■ Your assignment ■
Please repeat the entries exactly as they appear and omit any images.

■ Material for the task ■
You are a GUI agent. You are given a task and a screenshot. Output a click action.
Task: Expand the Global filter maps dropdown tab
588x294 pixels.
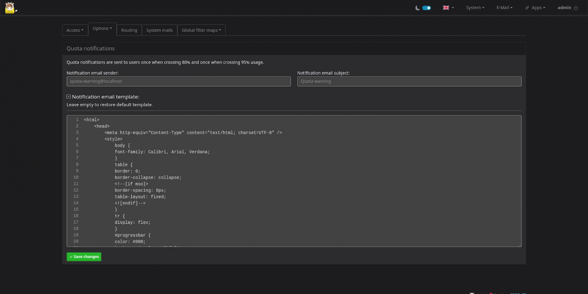201,30
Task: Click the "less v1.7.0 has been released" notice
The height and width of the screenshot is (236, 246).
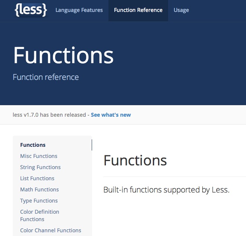Action: pyautogui.click(x=49, y=115)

■ Answer area ■
You are a GUI agent. You are given a task and a screenshot. Output a click action.
Task: Expand the Global filter maps dropdown tab
588x294 pixels.
201,30
Task: Click the "less v1.7.0 has been released" notice
The height and width of the screenshot is (236, 246).
Action: pyautogui.click(x=49, y=115)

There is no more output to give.